Windsurfing Le Morne bedeutet mehr als nur einen berühmten Spot abzuhaken. Es geht um den Rhythmus der Passatwinde, das Leuchten der Lagune unter Ihrem Board und das Gefühl, abends in ein privates Refugium zurückzukehren.

Egal, ob Sie Ihre Limits am One Eye verschieben, in Manawa die ersten Turns setzen oder mit der Familie durch die Lagune gleiten – wenn Sie die außergewöhnlichen wind conditions Mauritius mit einer Villa wie Kozy Le Morne kombinieren, wird aus einem guten Surftrip eine Geschichte fürs Leben.
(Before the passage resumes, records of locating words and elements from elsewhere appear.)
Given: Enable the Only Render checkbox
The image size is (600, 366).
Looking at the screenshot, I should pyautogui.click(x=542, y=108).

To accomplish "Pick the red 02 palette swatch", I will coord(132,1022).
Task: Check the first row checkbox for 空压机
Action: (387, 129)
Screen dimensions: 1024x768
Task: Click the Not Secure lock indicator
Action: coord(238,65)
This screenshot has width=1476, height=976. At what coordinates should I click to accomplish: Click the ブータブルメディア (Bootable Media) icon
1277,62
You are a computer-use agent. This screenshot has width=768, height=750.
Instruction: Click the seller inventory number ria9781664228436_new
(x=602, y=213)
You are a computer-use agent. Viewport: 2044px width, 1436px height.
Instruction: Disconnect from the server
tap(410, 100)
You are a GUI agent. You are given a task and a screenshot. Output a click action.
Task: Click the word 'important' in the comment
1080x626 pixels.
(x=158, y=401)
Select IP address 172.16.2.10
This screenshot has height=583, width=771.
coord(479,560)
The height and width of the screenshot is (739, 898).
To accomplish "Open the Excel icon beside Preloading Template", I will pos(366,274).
Aktuelle Tipps und Infos zur Region finden Sie im Kozy Le Morne Blog. Werfen Sie einen Blick in die Vorhersage – und beginnen Sie, Ihre nächste Session im Passatwind von Le Morne zu planen.

Häufig Gestellte Fragen

Wann ist die beste Reisezeit zum Windsurfen in Le Morne, wenn ich kräftigen, zuverlässigen Wind möchte?
Für konstant starke Passatwinde ist die Hauptsaison von Mai bis Oktober in Le Morne am besten. In dieser Zeit wehen meist 18–30 Knoten Südostwind, am Hauptlagunen‑Spot side‑shore bis side‑off von links – ideal zum Freeriden und für Wavesessions am Riff.
Ich bin Anfänger oder Aufsteiger im Windsurfen – ist die Lagune von Le Morne wirklich für mich geeignet?
Ja, der innere Bereich der Lagune von Le Morne gehört zu den anfängerfreundlichsten Zonen der Halbinsel. Das Wasser ist überwiegend hüft‑ bis brusttief und eher glatt bis leicht kabbelig, viele Schulen unterrichten dort – trotzdem solltest du auf vereinzelte Korallenköpfe achten und anfangs Riffschuhe tragen.
Wie anspruchsvoll ist Manawa im Vergleich zur Hauptlagune von Le Morne?
Manawa ist ein vorgelagertes Riff und eher für fortgeschrittene und erfahrene Wave‑Windsurfer geeignet, nicht für Einsteiger. Die Wellen sind groß, langsam und rollend mit langen, gutmütigen Wänden, aber du musst dich in der Lagune absolut sicher fühlen und den 10–15‑minütigen Schlag über die Riffzone souverän beherrschen.
Stimmt es, dass One Eye in Le Morne nur für absolute Windsurf‑Experten ist?
One Eye ist eine weltberühmte, extrem schnelle und kraftvolle Linkswelle über sehr flachem Riff und eindeutig nur etwas für Experten. Durch starke Strömungen, heftige Waschmaschinen und das flache Riff solltest du sie erst nach viel Erfahrung in Manawa und ähnlichen Reefbreaks und möglichst mit lokalem Coaching in Angriff nehmen – viele schauen lieber sicher aus dem Channel zu.
Wenn ich in einer privaten Villa wie Kozy Le Morne statt in einem Hotel wohne, komme ich trotzdem gut zu den Windsurf‑Centern?
In einer Selbstversorger‑Villa wie Kozy Le Morne genießt du Ruhe, Privatsphäre und deinen eigenen Panorama‑Blick auf die Lagune und bist dennoch in der Nähe des Strands von Le Morne. Von dort erreichst du bequem mehrere unabhängige Windsurf‑ und Kite‑Center, kannst die Schule nach deinem Stil und deiner Sprache wählen und anschließend den Sonnenuntergang auf deiner eigenen Terrasse statt in einer vollen Hotelanlage ausklingen lassen.